Cognitive reflection in experimental anchored guessing games
研究了认知反思测试(CRT)得分如何影响锚定猜数游戏中玩家的策略推理深度和与纳什均衡的接近程度,发现高CRT者因更多迭代推理而更接近均衡,但初始锚点距离无显著差异。
The cognitive reflection test or CRT ( Frederick, 2005 ) has been found to be a reliable predictor of the degree of strategic sophistication of subjects in a variety of laboratory experiments. These studies have found that subjects who score higher in the CRT make choices that are closer to Nash equilibrium (i.e., Brañas-Garza et al., 2012 ).
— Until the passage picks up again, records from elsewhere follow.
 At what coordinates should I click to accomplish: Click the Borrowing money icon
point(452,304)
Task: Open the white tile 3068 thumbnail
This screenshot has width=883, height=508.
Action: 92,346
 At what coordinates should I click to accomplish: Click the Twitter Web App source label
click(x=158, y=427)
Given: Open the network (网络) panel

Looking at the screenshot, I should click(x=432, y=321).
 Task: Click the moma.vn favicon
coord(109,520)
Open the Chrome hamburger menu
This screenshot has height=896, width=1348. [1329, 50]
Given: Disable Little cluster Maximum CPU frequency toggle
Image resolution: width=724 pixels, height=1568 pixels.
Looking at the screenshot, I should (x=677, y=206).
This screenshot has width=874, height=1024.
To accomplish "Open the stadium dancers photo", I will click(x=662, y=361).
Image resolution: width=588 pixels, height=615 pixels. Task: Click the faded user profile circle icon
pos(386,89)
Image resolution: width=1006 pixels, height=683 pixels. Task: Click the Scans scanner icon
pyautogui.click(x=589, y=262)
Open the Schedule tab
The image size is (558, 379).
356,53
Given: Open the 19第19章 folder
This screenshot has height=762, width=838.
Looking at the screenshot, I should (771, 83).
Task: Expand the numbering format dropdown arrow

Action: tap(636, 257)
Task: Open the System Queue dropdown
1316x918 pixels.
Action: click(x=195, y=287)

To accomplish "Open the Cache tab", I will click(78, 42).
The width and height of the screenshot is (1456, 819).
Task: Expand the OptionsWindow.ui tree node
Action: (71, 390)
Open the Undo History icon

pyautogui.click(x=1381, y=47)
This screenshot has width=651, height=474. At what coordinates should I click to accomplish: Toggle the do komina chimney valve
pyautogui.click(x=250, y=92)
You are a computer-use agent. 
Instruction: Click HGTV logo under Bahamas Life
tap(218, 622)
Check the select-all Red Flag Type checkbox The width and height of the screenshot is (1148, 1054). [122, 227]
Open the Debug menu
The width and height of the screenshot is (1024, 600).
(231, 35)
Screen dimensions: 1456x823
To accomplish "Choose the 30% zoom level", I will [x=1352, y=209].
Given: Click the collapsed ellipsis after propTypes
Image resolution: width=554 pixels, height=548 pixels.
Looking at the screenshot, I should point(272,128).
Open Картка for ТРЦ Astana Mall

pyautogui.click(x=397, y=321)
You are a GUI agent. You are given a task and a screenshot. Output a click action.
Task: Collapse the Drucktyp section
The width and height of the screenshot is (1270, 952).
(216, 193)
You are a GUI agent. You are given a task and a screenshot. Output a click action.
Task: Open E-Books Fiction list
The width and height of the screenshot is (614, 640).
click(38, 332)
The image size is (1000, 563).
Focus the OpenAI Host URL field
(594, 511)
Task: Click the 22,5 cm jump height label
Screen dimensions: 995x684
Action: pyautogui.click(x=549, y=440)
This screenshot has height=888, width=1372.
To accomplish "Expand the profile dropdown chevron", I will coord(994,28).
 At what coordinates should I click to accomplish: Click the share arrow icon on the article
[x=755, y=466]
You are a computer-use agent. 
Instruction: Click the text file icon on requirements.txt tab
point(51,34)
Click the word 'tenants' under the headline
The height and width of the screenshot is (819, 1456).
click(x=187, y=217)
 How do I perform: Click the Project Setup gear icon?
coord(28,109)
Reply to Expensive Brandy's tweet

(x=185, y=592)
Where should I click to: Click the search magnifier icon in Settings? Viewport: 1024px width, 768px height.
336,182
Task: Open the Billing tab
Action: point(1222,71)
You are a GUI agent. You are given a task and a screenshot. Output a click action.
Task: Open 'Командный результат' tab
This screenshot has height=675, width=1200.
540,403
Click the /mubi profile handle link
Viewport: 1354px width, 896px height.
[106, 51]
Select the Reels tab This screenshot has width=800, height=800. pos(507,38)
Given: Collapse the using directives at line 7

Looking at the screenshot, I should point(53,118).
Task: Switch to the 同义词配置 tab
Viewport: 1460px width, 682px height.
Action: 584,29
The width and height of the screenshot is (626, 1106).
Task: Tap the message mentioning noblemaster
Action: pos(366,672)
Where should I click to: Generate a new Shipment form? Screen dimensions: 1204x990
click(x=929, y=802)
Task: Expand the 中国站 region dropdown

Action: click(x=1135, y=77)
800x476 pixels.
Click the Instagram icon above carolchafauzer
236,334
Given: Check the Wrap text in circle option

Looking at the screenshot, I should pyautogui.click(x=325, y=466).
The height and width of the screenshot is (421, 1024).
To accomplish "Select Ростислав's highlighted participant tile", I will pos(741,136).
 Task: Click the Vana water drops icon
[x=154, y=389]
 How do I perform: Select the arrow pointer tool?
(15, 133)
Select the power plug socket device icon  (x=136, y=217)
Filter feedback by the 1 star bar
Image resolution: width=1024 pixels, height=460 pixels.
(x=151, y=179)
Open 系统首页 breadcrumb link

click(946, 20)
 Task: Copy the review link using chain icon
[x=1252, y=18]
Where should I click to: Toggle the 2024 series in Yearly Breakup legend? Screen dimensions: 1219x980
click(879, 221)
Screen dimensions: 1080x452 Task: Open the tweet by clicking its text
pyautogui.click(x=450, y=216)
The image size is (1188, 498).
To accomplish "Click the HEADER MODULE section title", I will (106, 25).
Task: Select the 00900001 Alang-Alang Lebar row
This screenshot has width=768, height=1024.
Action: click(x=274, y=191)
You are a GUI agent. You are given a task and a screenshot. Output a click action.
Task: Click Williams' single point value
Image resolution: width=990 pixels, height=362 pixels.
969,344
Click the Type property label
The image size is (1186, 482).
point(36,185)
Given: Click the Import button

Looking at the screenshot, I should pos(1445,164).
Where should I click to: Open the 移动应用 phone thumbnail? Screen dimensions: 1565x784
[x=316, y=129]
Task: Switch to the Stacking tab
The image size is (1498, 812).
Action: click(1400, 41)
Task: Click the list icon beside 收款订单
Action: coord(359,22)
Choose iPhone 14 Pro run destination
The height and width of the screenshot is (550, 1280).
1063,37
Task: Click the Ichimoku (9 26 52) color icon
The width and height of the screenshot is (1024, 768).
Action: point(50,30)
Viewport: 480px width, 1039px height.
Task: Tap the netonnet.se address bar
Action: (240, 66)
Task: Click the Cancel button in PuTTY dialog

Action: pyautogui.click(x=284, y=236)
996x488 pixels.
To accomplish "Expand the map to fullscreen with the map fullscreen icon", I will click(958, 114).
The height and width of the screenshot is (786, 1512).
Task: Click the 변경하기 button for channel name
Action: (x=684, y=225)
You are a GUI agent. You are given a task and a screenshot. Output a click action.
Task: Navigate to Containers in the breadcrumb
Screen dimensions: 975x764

In an extended level- k model with free subjective beliefs, we theoretically decompose the closeness to equilibrium for the class of anchored guessing games introduced in Ballester et al. (2023) into two effects: subjects with a smaller distance to equilibrium must possess a higher reasoning level in the level- k hierarchy or their level- k iteration process must begin from a starting point (called “seed”) that is inherently more advantageously positioned, which translates into the concept of “seed distance” (or both). Our main experimental finding is that subjects with a higher CRT score play closer to equilibrium due to the fact that they iterate more often in their reasoning process (as in Brañas-Garza et al., 2012 ), yet we find no clear evidence that they have a smaller seed distance. We also find evidence of a learning or adaptation process, which can be characterized by a warm-up phase (in which subjects reduce their seed distance), followed by a learning phase (in which they increase their reasoning level, at a faster rate in subjects with higher CRT) and then a saturation phase in which no further improvements are made.